Don't be surprised if you cross paths with Mr. Burns this week.
Proponents of nuclear power have gathered in Chicago for the Nuclear Energy Institute's annual conference, a showcase of how nuclear technology can purportedly solve our climate woes:
"No matter who is elected president in November, it seems clear that climate change will dominate the national debate over energy and environmental policy in 2009 and beyond," said NEI President and Chief Executive Officer Frank L. (Skip) Bowman. "Whether you believe the scientific evidence justifies mandatory controls on carbon or not, there is one fact on which we can all agree: There is no credible strategy to address the conundrum of climate change and increasing electricity demand unless nuclear power is part of the portfolio."
David Kraft, director of the Chicago-based Nuclear Energy Information Service, begs to differ.

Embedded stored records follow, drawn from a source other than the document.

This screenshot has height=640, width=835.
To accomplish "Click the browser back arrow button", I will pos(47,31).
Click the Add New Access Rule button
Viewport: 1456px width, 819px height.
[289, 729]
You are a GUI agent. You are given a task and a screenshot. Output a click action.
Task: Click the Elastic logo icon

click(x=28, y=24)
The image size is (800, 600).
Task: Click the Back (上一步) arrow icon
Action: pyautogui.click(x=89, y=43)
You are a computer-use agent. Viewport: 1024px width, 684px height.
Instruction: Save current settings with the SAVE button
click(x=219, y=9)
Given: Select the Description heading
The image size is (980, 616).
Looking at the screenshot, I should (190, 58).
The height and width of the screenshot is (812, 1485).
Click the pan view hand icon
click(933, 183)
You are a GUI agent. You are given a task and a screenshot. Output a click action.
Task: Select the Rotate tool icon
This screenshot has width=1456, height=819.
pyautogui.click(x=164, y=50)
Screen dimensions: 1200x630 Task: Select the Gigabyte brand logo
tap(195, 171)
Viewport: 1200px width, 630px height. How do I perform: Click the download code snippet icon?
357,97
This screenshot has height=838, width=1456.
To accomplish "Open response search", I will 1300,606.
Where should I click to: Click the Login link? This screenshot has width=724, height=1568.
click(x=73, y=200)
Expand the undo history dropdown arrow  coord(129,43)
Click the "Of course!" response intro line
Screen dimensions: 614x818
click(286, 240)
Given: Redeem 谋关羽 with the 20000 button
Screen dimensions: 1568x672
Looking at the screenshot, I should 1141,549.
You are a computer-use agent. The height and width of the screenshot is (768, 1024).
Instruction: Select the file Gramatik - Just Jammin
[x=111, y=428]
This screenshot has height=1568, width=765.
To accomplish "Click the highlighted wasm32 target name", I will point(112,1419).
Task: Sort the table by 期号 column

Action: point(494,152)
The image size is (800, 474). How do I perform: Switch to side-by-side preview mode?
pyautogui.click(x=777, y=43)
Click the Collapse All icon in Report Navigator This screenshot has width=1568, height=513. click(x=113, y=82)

Speaking to Chicago Public Radio's Mike Rhee, Kraft says nuclear power is neither safe nor sustainable:
There's the nuclear waste issue, they have no place to put high-level radioactive waste that's environmentally responsible. There's the nuclear proliferation issue, everywhere that commercial nuclear power has gone on the planet, nuclear weapons eventually follow.
(More after the jump ...)
In his comprehensive cover story for The Nation last week, Christian Parenti echoes Kraft's concerns, highlighting that the "nuclear renaissance" celebrated by the Bush Administration is nothing more than a slick "greenwashing" campaign. Devised by the Nuclear Energy Institute itself, it relies on ghostwritten op-eds and a hollow advocacy group -- one tagged with a grassroots-sounding name, but run by corporate shills. The effects of the PR push, Parenti concludes, are disastrous:
This much seems clear: a handful of firms might soak up huge federal subsidies and build one or two overpriced plants. While a new administration might tighten regulations, public safety will continue to be menaced by problems at new as well as older plants. But there will be no massive nuclear renaissance. Talk of such a renaissance, however, helps keep people distracted, their minds off the real project of developing wind, solar, geothermal and tidal kinetics to build a green power grid.